Before we get to that, can we talk?
We are on Spring Break here, otherwise known around this house as Spring-drive-your-mother-up-a-wall-because-you-have-opposite-temperaments-week. Oh, my goodness friends, I am feeling like A Terrible Mother.
I, a tried and true introvert, gave birth to one of the strongest extroverts I've ever met. As a baby she cried and cried when I turned my back to cook something and as a toddler stood next to me and screamed for about a year and half while I blew my hair dry. Now it's mom?...Mom?....MOM??....MOOOOOOM!!!!!!!!!!!!!!!!! about every 4 minutes. She talks unceasingly. She climbs on me and touches and pokes me and talks in my face and tries to lick me (sorry). She cries and pouts and whines when she's not winning a game. She badgers me and argues about anything and everything. I faced an hour-long onslaught on why I wouldn't take her to dairy queen for lunch. She even hand copied text from their website about how delicious their food is.
"Mom they have wraps! And sandwiches that use waffles instead of bread!!"
"Someday you will understand why that is not a good thing."
When I took the car to Tires Plus:
"Bring a book in case they ask us to wait."
"What do I need a book for? If we have to wait I'll just talk to YOU!!!!"
God help me. I love her more than anything, I'd lay down right now and give up every organ or drop of blood for her. But I wish she would just 'find something to do!' that didn't always involve me. Thanks for listening. She's now on a play-date so I am thrilled to be able to string two thoughts together without interruption.
Back to the books!
So, Elizabeth Cadell. Have you heard of her? This is the author I teased you with a couple posts back whose vintagey looking books I came across at the library.
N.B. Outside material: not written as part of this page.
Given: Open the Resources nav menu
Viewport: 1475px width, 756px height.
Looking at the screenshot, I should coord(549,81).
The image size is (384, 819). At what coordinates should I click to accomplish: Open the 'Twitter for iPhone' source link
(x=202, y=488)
As you can see, I chose The Corner Shop written in 1966. This book definitely fits into that same sort of category as D.E. Stevenson though this book in particular is a little edgier, more mysterious, funnier, and rather a farcical comedy of manners.
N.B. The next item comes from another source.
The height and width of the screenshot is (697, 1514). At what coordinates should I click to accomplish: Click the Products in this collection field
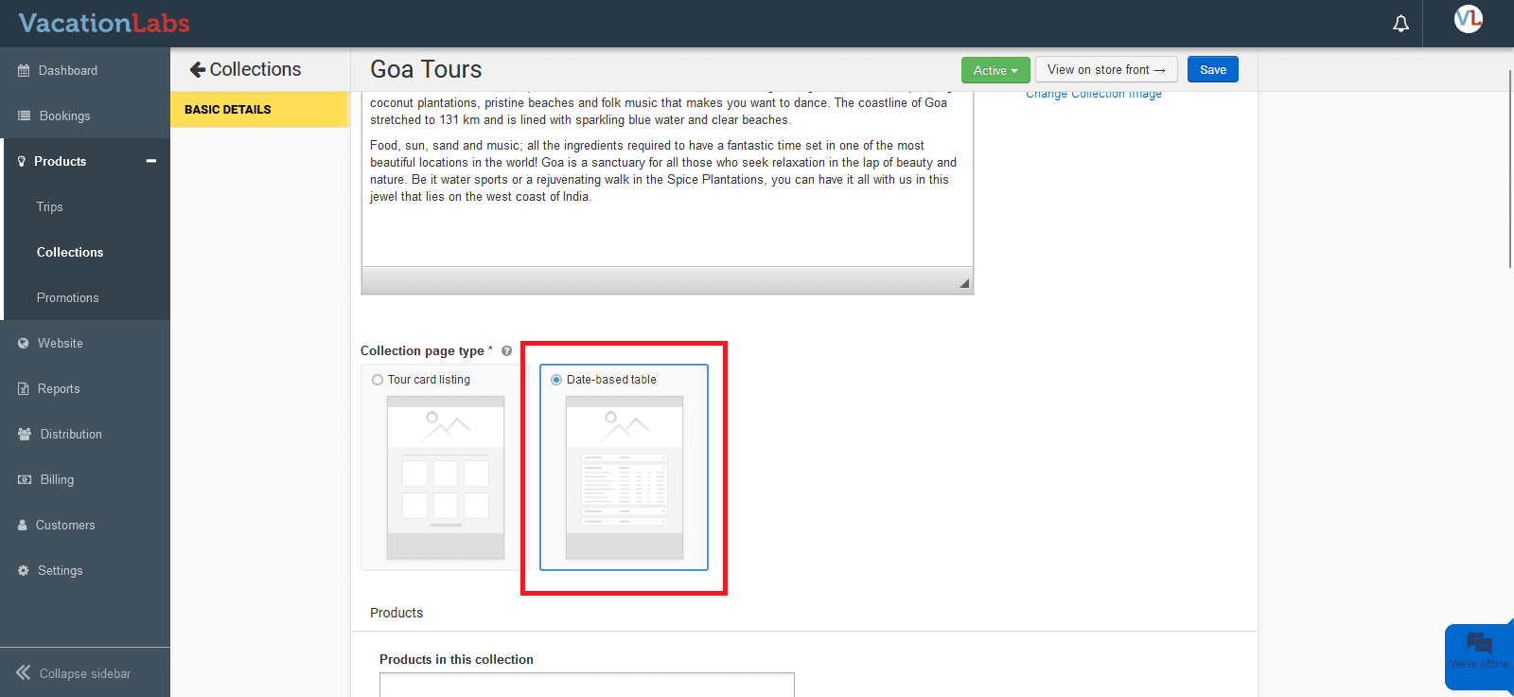(587, 685)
Take for example our first meeting with our heroine, Mrs. Lucille Abbey, on a train:
'she had her own method of dealing with burly gentlemen who pushed; her capacious handbag....could in cases like this become a lethal weapon. One jab from the brass-bound end, and the gentleman, like all his pushing predecessors, gave way. As always, her quiet, deceptively mild air lulled the victim's suspicions and led him to conclude that it had been an accident.'
'She was aware that she was slim, blonde, and beautiful-but her looks, though they might be alluring, were also misleading and raised hopes which she was constantly constrained to crush. She had a clear brain, sound common sense and a capacity for hard work; why these sober attributes had been encased in so fancy a package she had never been able to understand; she knew only that she looked far warmer than she felt.'
Funny stuff! Lucille runs a business that sends secretaries out on jobs and when one client goes through three perfectly good secretaries in odd circumstances Lucille decides to find out whatever is the matter. She finds herself in the country where the rather odd 'professor' is sorting through his deceased father's papers and mother's things. A series of events puts Lucille in the middle of an art heist after which she travels to Paris to help her aunt and meets a bunch of quirky people. There's a lot of running around in Paris then and the plots become briefly complicated and intertwined and eventually we see how all the pieces and characters come together. It's really well done for a humorous book that reads quickly, and I told my husband that if I were move clever I would try to write a screen play based on this material.
I still don't know much about Elizabeth Cadell, thought I did find this fan site. She was writing books from the 40s to the 80s! I'm definitely going to be reading her again.